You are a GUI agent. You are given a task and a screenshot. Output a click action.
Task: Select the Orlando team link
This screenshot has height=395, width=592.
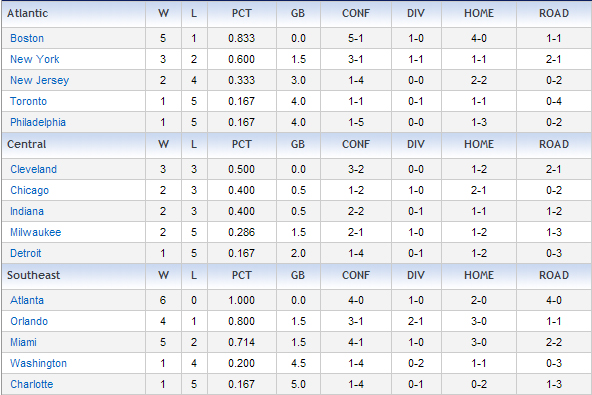29,321
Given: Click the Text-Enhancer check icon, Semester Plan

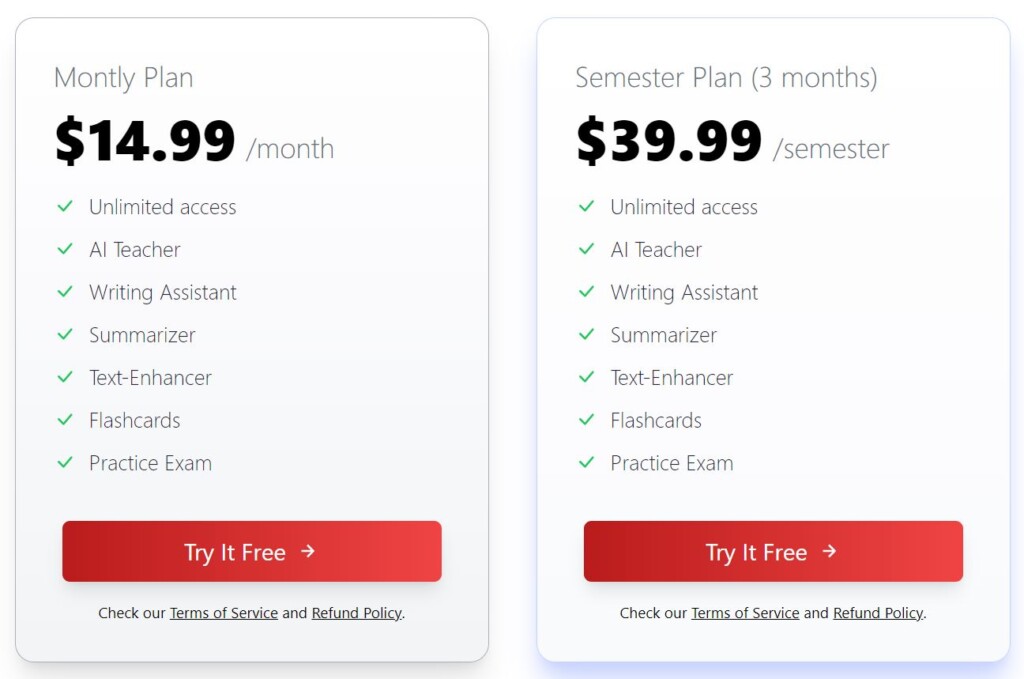Looking at the screenshot, I should [587, 378].
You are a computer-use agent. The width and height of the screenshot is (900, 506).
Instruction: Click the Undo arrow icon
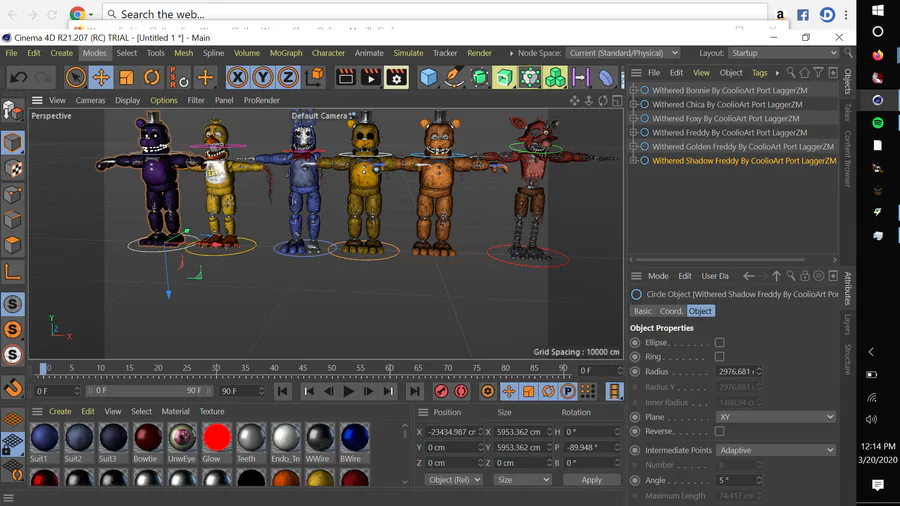(x=18, y=77)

========================================

# Work item:
Your copy must start at the line that holds "You are a computer-use" and end at the last line of the data, both included; it must contain no pictures.

# The completed task:
You are a computer-use agent. The width and height of the screenshot is (900, 506).
Instruction: Click the Undo arrow icon
(x=18, y=77)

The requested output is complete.